I've got a heart full of soul.
3. For What It's Worth - The Buffalo Springfield song from Woodstock dealt originally with the Vietnam war, then in the telling became a youthful resistance anthem against cops, the 'Heat' et al. The selection here by Rush might be a comment on the state of things today. Then again, it just might be a favorite song, reinterpreted for the zeitgeist. "Everybody, look what's going down"
4. The Seeker - This was a tribute song in its own right by The Who, invoking "Bobby Dylan, the Beatles, Timothy Leary" to help answer the fundamental questions of life. Surprising vocal range is displayed in this version, with a few brief, abrupt pauses that serve to set off the typical Rush slides into artistic, seamless fretwork.
I'm looking for me
You're looking for you
We're looking in at other
And we don't know what to do
5. Mr Soul - The Neil Young song is done in a voice eerily reminiscent of Neil himself. The theme is the price of fame, and the desire of the artist not to lose his 'soul' in the pursuit of success, a theme that Rush themselves are quite familiar with. Interesting analysis of the original song here. This version ends with a few taps on the steel drums (methinks) that linger for a long while.
In a while will the smile on my face turn to plaster?
Stick around while the clown who is sick does the trick of disaster
For the race of my head and my face is moving much faster
Is it strange I should change? I don't know, why don't you ask her?
6. Seven And Seven Is - This relative unknown, originally by Love, is given the full Rush treatment. Hyperfast guitarwork and a deceptively simple beat by Geddy Lee mark this off as one the band is claiming for their own. The song itself seems to be about growing up and realizing that growing up isn't quite what one expects it to be when one is young.
When I was a boy I thought about the times I'd be a man
I'd sit inside a bottle and pretend that I was in a jam
In my lonely room I'd sit my mind in an ice cream cone
You can throw me if you wanna 'cause I'm a bone and I go
7. Shapes Of Things - Jeff Beck's poem set to music with the Yardbirds, about what lies ahead in life is possibly the weakest song in this Rush album. Although the song itself sounds pretty good, it seems too derivative and strained, expect perhaps at the very end, where Alex Lifeson leaves a few personal touches.

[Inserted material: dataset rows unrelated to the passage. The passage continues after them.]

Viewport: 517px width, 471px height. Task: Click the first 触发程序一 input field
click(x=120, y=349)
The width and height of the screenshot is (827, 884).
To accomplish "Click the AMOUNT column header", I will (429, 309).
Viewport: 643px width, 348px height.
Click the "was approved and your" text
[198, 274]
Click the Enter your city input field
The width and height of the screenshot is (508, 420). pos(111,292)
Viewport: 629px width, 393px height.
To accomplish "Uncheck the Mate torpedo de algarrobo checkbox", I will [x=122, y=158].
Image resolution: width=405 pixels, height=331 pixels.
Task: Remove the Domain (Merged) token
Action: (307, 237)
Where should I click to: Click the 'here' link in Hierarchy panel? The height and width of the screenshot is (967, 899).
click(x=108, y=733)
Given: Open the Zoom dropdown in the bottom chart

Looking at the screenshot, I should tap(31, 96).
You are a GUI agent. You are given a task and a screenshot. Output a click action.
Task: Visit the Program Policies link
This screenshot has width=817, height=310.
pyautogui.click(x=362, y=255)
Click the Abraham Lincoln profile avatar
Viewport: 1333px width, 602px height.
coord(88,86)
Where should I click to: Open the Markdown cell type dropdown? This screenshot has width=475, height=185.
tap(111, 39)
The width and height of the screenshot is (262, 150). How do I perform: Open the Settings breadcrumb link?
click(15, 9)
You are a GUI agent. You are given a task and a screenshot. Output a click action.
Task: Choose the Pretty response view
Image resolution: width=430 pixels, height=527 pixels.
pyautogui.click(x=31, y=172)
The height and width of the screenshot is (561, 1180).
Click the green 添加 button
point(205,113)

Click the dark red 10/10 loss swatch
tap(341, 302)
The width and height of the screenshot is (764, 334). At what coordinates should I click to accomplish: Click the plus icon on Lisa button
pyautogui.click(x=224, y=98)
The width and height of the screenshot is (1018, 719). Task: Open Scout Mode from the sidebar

Shapes of things before my eyes
Just teach me to despise
Will time make man more wise
Here within my lonely frame
My eyes just hurt my brain
But will it seem the same
(Come tomorrow), will I be older
(Come tomorrow), maybe a soldier
(Come tomorrow), may I be bolder than today
8. Crossroads - The Eric Clapton/Robert Johnson song is done in almost the same style as the original, with few Rush-specific touches. This revitalizes the classic song, which is still so bathetic in it's tale of asking for one last chance to retrieve the guitarist's soul from the Devil. It almost sends a frisson of fear down one's spine as if it were all for real.
In all, an excellent compilation, not perhaps what some aficionados of the band might have expected after the albums of the 1990s, but a good album to set off against the early blues rock albums, reinvigorating a genre not much heard from nowadays. The liner notes add some detail on the selection of the songs themselves, and the 'back to the roots' theme.